## STATED GOAL
Present the records that begin with the line containing "Click the inauguration" and end with the line containing "point(203,78)" as a Markdown table with two columns, No. and Record Line, giving each line a row number and skipping blank lines.

## RECORDS PROVIDED
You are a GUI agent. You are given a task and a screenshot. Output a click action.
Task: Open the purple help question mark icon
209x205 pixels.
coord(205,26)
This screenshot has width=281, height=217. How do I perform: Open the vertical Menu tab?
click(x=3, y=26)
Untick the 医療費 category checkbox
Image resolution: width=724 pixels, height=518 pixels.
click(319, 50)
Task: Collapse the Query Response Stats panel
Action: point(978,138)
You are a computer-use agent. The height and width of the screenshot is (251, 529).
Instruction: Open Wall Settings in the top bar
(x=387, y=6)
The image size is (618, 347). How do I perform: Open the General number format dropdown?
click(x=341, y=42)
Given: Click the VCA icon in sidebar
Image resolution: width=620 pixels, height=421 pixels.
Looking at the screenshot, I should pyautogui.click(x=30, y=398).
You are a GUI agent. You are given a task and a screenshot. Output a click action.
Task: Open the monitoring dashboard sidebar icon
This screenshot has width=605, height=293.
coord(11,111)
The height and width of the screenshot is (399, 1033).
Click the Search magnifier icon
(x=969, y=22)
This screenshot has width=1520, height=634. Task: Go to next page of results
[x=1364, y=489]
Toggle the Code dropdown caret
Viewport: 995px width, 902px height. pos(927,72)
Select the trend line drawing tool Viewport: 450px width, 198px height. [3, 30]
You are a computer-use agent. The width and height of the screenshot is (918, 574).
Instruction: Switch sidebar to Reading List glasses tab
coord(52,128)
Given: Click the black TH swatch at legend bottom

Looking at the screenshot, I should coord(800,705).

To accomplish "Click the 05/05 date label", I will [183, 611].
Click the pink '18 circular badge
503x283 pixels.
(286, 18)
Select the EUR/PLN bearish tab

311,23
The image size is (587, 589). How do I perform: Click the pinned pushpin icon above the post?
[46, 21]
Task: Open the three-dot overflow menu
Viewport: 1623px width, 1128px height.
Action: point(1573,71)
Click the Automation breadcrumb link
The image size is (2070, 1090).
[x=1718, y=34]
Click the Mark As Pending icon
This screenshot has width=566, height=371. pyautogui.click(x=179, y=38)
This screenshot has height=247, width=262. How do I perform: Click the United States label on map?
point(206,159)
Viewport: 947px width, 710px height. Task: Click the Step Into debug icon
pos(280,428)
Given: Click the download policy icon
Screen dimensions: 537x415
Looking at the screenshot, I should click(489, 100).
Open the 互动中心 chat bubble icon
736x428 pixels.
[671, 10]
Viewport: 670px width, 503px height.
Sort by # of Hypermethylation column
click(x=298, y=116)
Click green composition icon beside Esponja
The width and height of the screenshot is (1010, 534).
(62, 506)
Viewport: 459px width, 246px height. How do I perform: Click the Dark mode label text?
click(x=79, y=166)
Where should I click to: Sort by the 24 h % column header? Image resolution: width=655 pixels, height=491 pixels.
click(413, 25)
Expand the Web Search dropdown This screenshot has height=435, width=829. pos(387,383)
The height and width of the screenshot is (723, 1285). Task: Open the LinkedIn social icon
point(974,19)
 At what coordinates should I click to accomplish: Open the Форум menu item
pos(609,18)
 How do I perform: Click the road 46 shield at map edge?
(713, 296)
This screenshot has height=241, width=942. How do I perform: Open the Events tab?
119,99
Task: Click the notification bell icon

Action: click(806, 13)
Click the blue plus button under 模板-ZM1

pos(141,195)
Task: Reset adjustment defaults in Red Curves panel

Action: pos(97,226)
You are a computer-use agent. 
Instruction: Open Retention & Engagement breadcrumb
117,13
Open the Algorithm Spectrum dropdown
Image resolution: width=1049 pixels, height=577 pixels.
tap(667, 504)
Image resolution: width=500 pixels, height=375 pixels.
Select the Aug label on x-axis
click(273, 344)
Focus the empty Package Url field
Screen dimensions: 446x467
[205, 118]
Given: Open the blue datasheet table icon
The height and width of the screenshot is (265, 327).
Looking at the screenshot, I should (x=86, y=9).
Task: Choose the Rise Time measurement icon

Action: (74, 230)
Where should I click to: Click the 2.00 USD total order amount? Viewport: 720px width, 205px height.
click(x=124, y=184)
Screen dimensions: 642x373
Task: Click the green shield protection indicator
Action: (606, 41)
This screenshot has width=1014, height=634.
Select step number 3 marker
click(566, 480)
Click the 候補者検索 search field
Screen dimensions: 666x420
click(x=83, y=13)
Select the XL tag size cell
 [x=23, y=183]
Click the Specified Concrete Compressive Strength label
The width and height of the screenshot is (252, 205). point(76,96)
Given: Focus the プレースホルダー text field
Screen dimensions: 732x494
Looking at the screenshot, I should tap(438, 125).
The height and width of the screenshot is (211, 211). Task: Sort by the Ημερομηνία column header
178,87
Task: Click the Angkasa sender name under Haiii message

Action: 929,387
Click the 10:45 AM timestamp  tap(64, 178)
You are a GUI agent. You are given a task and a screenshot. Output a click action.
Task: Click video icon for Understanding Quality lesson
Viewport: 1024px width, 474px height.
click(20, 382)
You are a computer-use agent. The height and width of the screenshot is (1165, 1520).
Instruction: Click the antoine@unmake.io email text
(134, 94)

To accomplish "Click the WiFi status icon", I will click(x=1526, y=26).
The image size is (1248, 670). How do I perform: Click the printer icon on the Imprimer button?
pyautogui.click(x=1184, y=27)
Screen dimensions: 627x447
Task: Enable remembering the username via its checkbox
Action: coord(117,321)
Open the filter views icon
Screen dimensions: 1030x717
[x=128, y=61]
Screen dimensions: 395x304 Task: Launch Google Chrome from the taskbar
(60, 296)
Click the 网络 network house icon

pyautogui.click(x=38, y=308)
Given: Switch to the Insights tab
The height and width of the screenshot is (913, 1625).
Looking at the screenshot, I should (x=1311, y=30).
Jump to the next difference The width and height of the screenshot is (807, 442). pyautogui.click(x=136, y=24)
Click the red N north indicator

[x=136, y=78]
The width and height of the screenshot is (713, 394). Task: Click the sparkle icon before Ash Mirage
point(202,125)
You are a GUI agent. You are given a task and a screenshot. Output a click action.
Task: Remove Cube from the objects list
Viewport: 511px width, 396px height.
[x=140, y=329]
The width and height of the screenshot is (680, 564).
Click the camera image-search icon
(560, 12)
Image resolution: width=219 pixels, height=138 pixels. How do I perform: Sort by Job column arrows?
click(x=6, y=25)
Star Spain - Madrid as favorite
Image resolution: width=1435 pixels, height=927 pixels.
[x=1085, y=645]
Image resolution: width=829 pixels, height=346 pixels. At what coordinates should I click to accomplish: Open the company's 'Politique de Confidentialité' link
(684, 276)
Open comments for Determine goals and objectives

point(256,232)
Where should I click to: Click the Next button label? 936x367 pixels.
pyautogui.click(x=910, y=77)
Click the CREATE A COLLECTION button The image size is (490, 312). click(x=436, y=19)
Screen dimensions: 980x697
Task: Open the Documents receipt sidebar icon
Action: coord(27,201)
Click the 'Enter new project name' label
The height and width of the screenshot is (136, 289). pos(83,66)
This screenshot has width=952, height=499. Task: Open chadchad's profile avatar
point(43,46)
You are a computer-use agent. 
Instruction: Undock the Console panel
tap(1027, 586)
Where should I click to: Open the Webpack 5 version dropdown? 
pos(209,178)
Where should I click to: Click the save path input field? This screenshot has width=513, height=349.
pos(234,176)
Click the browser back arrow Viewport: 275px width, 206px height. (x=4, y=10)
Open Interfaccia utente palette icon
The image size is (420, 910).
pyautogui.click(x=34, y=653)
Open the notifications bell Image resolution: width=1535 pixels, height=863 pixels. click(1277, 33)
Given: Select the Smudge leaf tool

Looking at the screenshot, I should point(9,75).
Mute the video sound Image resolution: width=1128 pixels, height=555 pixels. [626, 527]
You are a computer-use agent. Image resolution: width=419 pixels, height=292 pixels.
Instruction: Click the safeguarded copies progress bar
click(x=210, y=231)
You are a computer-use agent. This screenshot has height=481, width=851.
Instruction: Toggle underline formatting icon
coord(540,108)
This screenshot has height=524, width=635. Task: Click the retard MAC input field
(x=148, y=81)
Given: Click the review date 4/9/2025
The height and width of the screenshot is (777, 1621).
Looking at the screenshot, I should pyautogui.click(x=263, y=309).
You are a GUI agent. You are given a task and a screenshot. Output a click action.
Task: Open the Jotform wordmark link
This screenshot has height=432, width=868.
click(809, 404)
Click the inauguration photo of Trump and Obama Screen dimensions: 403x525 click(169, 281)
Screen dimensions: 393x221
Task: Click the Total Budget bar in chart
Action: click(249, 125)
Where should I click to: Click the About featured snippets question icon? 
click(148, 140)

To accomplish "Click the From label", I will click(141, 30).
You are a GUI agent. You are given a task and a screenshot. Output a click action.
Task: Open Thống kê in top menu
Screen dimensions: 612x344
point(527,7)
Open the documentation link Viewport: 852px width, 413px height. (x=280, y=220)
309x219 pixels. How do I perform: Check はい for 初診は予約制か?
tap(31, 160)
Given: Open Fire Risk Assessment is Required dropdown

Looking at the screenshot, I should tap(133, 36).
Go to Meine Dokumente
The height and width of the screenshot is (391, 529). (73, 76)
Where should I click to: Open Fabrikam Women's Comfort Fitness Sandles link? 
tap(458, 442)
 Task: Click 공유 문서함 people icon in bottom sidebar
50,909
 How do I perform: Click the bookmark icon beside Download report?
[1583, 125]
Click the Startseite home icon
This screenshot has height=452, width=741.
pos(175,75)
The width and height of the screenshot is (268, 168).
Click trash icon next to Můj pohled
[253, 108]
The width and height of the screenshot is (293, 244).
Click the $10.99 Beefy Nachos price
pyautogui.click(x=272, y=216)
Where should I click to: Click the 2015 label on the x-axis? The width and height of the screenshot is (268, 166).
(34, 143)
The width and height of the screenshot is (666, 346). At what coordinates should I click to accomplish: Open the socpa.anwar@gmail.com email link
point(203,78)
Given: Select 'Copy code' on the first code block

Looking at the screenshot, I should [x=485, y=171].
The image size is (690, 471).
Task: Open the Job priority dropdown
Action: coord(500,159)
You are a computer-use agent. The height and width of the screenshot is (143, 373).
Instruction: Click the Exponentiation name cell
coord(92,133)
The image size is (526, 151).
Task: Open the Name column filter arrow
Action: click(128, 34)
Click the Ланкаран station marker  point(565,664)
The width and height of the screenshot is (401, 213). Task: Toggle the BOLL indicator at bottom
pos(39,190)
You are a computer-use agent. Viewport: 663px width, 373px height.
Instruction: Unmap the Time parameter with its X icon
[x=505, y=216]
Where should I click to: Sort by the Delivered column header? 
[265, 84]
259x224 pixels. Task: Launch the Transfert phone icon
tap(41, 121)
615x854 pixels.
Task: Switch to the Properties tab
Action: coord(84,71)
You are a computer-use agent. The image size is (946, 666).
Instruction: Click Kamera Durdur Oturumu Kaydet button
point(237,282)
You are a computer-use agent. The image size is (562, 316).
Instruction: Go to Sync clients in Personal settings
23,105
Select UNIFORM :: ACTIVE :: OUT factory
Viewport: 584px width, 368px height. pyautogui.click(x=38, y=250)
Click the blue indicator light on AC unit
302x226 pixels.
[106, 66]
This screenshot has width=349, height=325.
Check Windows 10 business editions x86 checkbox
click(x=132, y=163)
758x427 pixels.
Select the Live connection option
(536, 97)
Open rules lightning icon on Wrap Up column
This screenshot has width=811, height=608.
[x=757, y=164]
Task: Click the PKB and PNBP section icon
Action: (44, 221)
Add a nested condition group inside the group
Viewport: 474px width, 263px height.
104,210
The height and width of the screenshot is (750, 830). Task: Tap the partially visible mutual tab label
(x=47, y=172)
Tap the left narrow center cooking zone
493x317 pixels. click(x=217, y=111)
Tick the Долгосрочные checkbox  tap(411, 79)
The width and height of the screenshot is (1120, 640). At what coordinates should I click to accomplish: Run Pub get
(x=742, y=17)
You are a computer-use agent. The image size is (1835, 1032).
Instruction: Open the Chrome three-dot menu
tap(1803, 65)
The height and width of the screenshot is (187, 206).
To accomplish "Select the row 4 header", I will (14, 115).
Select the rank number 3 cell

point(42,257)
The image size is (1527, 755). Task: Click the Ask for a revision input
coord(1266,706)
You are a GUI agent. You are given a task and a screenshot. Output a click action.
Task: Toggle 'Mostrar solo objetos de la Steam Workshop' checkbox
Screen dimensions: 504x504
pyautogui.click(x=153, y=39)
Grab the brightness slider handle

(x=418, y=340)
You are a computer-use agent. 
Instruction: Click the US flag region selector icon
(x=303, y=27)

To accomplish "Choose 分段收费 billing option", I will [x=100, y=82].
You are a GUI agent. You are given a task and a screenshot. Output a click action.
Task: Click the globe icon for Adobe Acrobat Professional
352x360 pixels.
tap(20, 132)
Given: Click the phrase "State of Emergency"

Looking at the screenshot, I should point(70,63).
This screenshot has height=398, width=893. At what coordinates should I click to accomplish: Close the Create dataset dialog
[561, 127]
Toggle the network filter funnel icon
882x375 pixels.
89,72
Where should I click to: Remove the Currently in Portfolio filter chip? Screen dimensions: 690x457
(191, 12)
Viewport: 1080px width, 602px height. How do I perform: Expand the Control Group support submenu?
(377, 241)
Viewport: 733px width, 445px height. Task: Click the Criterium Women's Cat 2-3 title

## WRITTEN SOLUTION
| No. | Record Line |
|---|---|
| 1 | Click the inauguration photo of Trump and Obama Screen dimensions: 403x525 click(169, 281) |
| 2 | Screen dimensions: 393x221 |
| 3 | Task: Click the Total Budget bar in chart |
| 4 | Action: click(249, 125) |
| 5 | Where should I click to: Click the About featured snippets question icon?  |
| 6 | click(148, 140) |
| 7 | To accomplish "Click the From label", I will click(141, 30). |
| 8 | You are a GUI agent. You are given a task and a screenshot. Output a click action. |
| 9 | Task: Open Thống kê in top menu |
| 10 | Screen dimensions: 612x344 |
| 11 | point(527,7) |
| 12 | Open the documentation link Viewport: 852px width, 413px height. (x=280, y=220) |
| 13 | 309x219 pixels. How do I perform: Check はい for 初診は予約制か? |
| 14 | tap(31, 160) |
| 15 | Given: Open Fire Risk Assessment is Required dropdown |
| 16 | Looking at the screenshot, I should tap(133, 36). |
| 17 | Go to Meine Dokumente |
| 18 | The height and width of the screenshot is (391, 529). (73, 76) |
| 19 | Where should I click to: Open Fabrikam Women's Comfort Fitness Sandles link?  |
| 20 | tap(458, 442) |
| 21 |  Task: Click 공유 문서함 people icon in bottom sidebar |
| 22 | 50,909 |
| 23 |  How do I perform: Click the bookmark icon beside Download report? |
| 24 | [1583, 125] |
| 25 | Click the Startseite home icon |
| 26 | This screenshot has height=452, width=741. |
| 27 | pos(175,75) |
| 28 | The width and height of the screenshot is (268, 168). |
| 29 | Click trash icon next to Můj pohled |
| 30 | [253, 108] |
| 31 | The width and height of the screenshot is (293, 244). |
| 32 | Click the $10.99 Beefy Nachos price |
| 33 | pyautogui.click(x=272, y=216) |
| 34 | Where should I click to: Click the 2015 label on the x-axis? The width and height of the screenshot is (268, 166). |
| 35 | (34, 143) |
| 36 | The width and height of the screenshot is (666, 346). At what coordinates should I click to accomplish: Open the socpa.anwar@gmail.com email link |
| 37 | point(203,78) |